In 2017, a public defender representing a homeless man named Andrew Toombs, who had been detained dozens of times for panhandling since 2007, argued that Miami's panhandling ban violated his First Amendment right to ask passersby for money. A three-judge panel in Miami-Dade County Court's appellate division subsequently agreed.

"The City argues that it does not discriminate among viewpoints, that no one is allowed to solicit funds whether they are homeless or members of the Girl Scouts. This is an outdated view of First Amendment jurisprudence which was rendered obsolete," Circuit Court Judge Miguel De La O wrote in the unanimous opinion in 2017.

The decision was part of a wave of rulings nationwide striking down panhandling bans in the wake of the U.S. Supreme Court's opinion in Reed v.

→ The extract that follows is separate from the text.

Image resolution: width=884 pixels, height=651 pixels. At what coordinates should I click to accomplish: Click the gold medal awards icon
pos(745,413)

Town of Gilbert, a landmark case that strengthened the presumption that a content-based restriction on speech is unconstitutional.

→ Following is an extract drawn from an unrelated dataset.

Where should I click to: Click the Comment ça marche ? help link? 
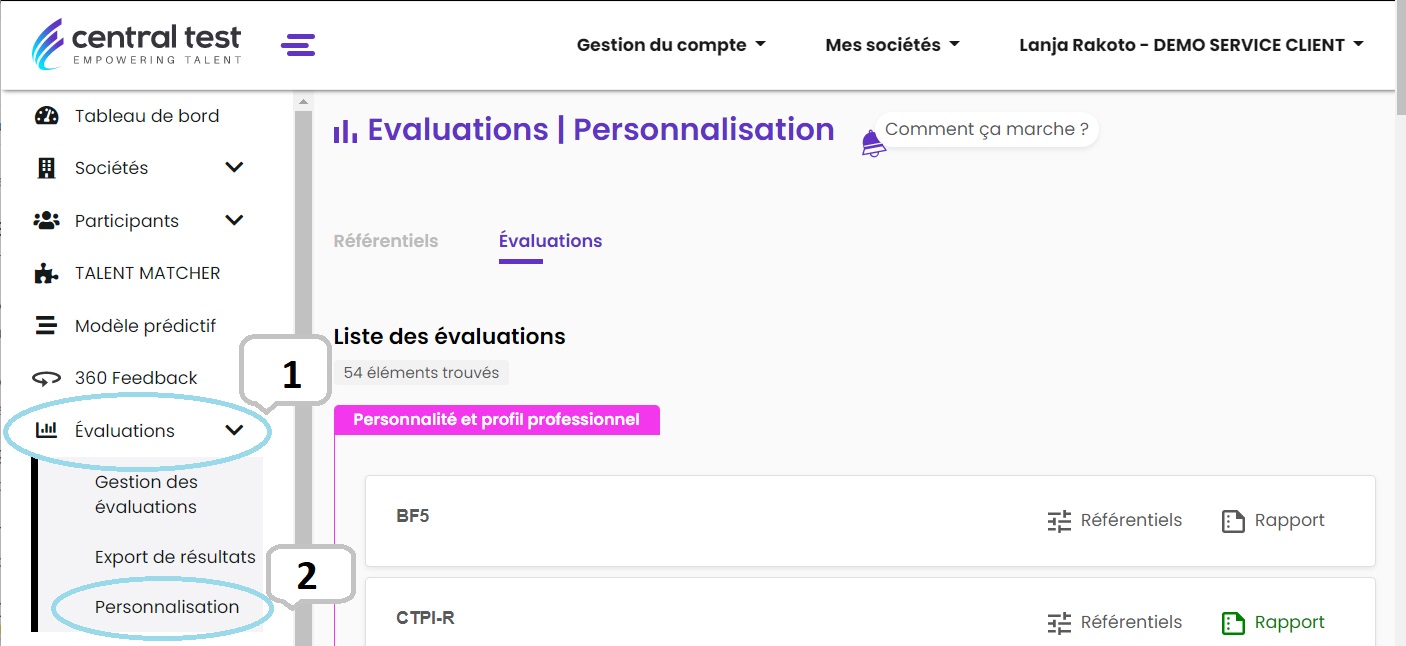tap(987, 130)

Despite the Miami panel's ruling, the city's police officers continued to jail people for panhandling.

In 2023 alone, records show, Miami police carried out at least 12 arrests under the panhandling ban — several of which were done on the same people, according to WLRN. Taseff called Miami police officers' actions a "blatant violation of the Toombs decision."

Legal fallout from Miami's treatment of homeless residents extends beyond unconstitutional panhandling arrests.

Last week, Miami approved a $300,000 settlement in a lawsuit filed by four homeless people who said the city destroyed their belongings during an aggressive campaign to clear out homeless camps.

Among the plaintiffs was Latoyla Cooper-Levy, who said she lost her passport, phone, tent, and an urn holding her mother's ashes when the city carried out a sweep of the homeless encampment where she lived in 2021.